Nel's New Day

July 27, 2016

Hillary Wins, Bill’s Photo on Front Pages

Last night Hillary Clinton broke through a glass ceiling when she was nominated the 2016 Democratic presidential candidate–the first woman named by a major political party for a presidential candidate. The first crack in that ceiling, however, came 136 years ago when Victoria Woodhull ran for the presidency in 1872, almost 50 years before women could legally vote for the president. That didn’t happen until 1920 after the 19th Amendment was ratified. With a platform of women’s suffrage and equal rights for women, Woodhull ran for the Equal Rights Party. She was paired with Frederick Douglass, former escaped slave and abolitionist author and speaker, against GOP Ulysses S. Grant and Democrat Horace Greeley. Obviously she lost, and her party picked Belva Ann Lockwood for its candidate 12 years later. No woman appeared on the presidential ticket until Geraldine Ferro was the vice-presidential candidate in 1984 and Sarah Palin in 2008.

Since Woodhull, other women have tried for the presidency. The first one on the ballot was Sen. Margaret Chase Smith (R-ME) who got 22 delegate votes from four states in 1964. Rep. Shirley Chisholm (D-NY), the first black person to run for the Democratic nomination, got 151.95 delegate votes from 26 states in 1972. The only other woman to receive delegate votes in a Democratic campaign, Ellen McCormack, got 27 delegate votes from five states in 1976. Women who did not run in the primaries for President have also got delegate votes at the Democratic Conventions: Barbara Jordan, 1 (1976); Koryne Horbal, 5 (1980); Martha Kirkland, 1 (1984); and Patricia Schroeder, 8 (1992).

The first women who appeared on the presidential ticket for a major political party were vice-presidential candidates—Geraldine Ferro in 1984 and Sarah Palin in 2008. Yesterday, however, Hillary Clinton garnered 2,842 delegate votes—2,205 of them pledged—compared to the 1,846 pledged delegates and 48 super delegates for Bernie Sanders. Fifty-five votes were abstentions. Clinton also Clinton won 16.8 million votes to 13.2 million for Sanders, about 55 percent of the vote to his 43 percent for a 12 percentage point gap.

Much was said from the Sanders’ side about the “rigged” election, but Sanders gained many of his delegate votes from caucuses, which do not represent the vote of these states. In fact, the two states that had both primaries and caucuses, Nebraska and Washington, showed that the majority of people voting in primaries supported Clinton although the Sanders picked up more votes from the caucuses in those states.

DATA PROVIDED -
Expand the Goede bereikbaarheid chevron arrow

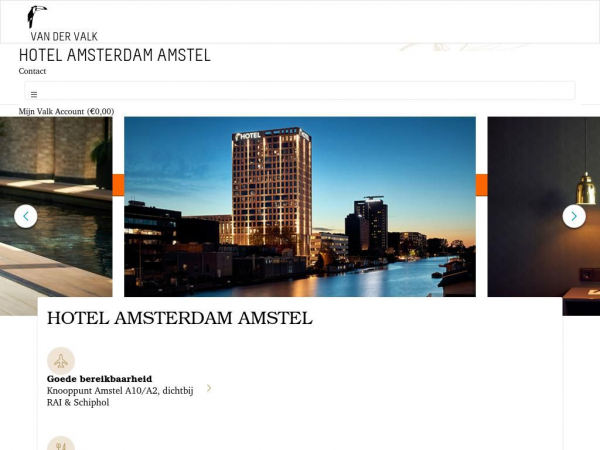click(x=209, y=388)
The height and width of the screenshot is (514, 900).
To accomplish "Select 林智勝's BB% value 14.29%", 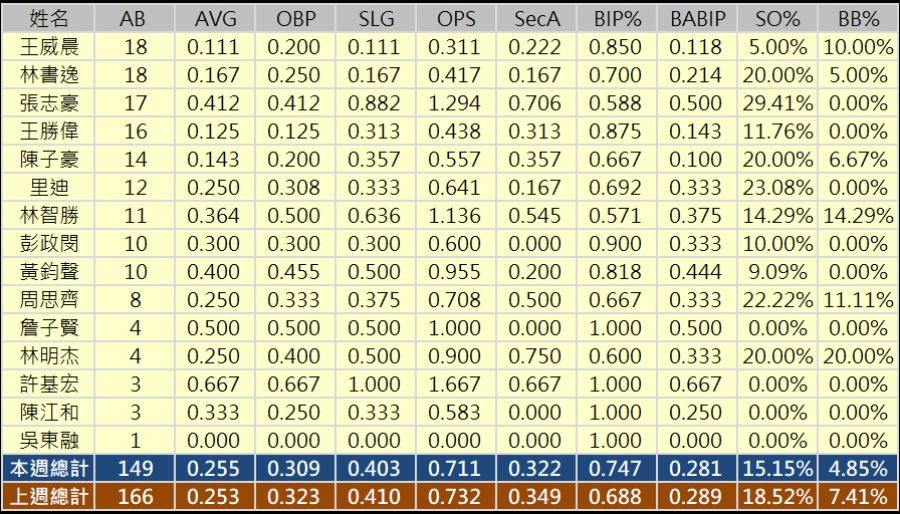I will click(859, 216).
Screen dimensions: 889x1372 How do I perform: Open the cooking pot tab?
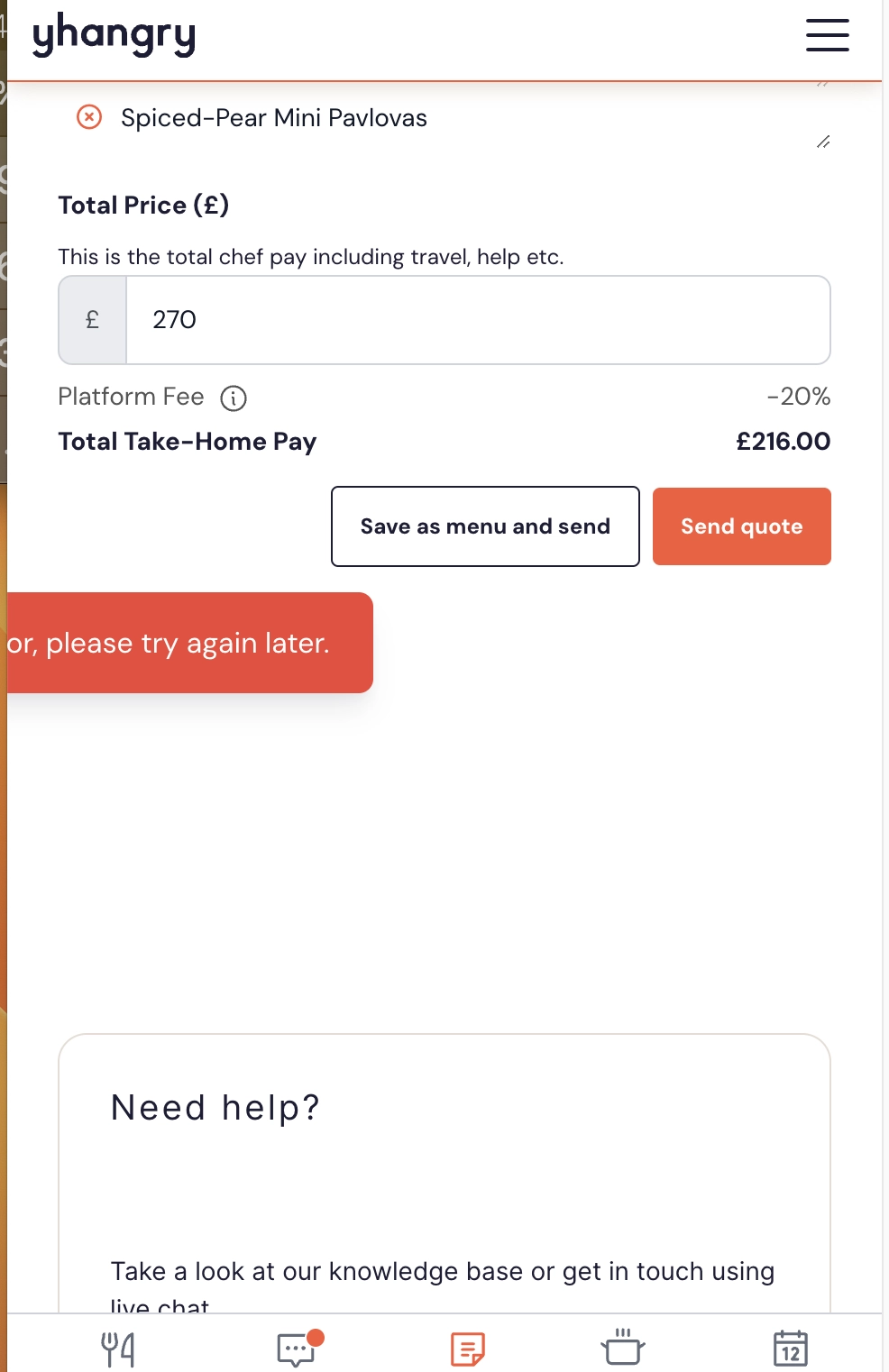point(622,1347)
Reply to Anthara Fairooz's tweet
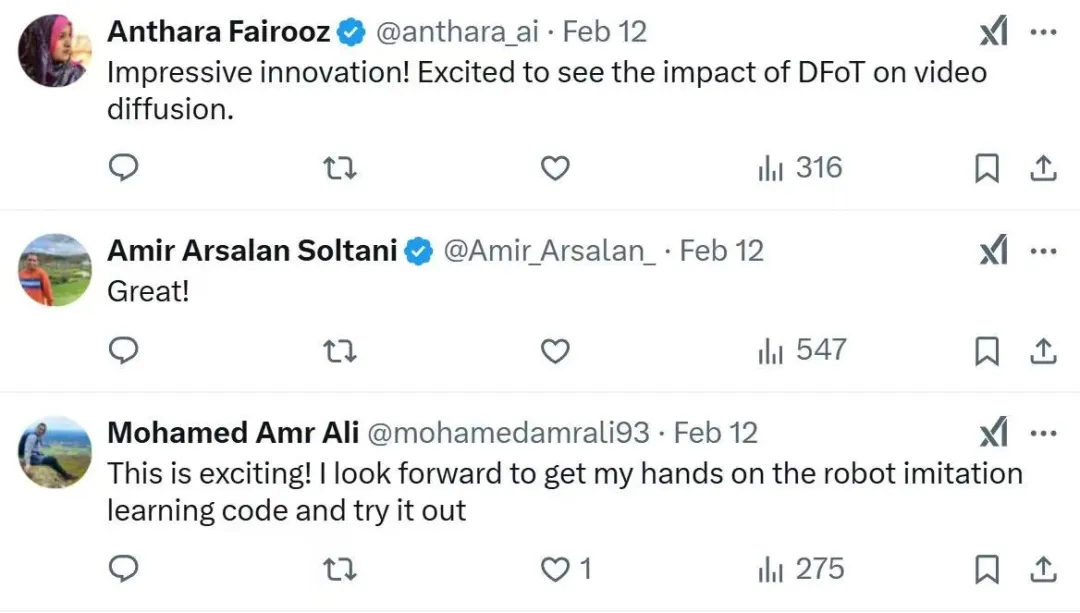This screenshot has height=613, width=1080. click(122, 169)
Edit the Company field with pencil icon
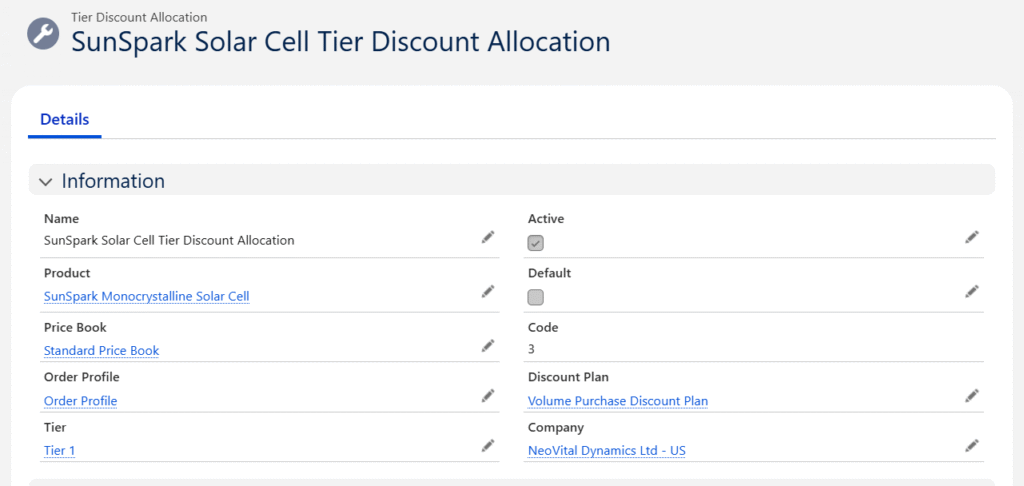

PROBLEMS TO SOLVE -
**A.** From the Clinton nomination post, reproduce the passage starting with "Much was said" and going on through "in those states.", swapping "caucuses" for "party caucuses" wherever it occurs.
**B.** Translate this sentence from the Clinton nomination post into Spanish: "That didn’t happen until 1920 after the 19th Amendment was ratified."
**C.** According to the Clinton nomination post, how many delegate votes did Sen. Margaret Chase Smith receive in 1964?
The listing is separate material and has no connection to the Clinton nomination post.

EXERCISE RESPONSES -
**A.**
Much was said from the Sanders’ side about the “rigged” election, but Sanders gained many of his delegate votes from party caucuses, which do not represent the vote of these states. In fact, the two states that had both primaries and party caucuses, Nebraska and Washington, showed that the majority of people voting in primaries supported Clinton although the Sanders picked up more votes from the party caucuses in those states.

**B.** Eso no sucedió hasta 1920, después de que se ratificara la Decimonovena Enmienda.

**C.** She received 22 delegate votes from four states.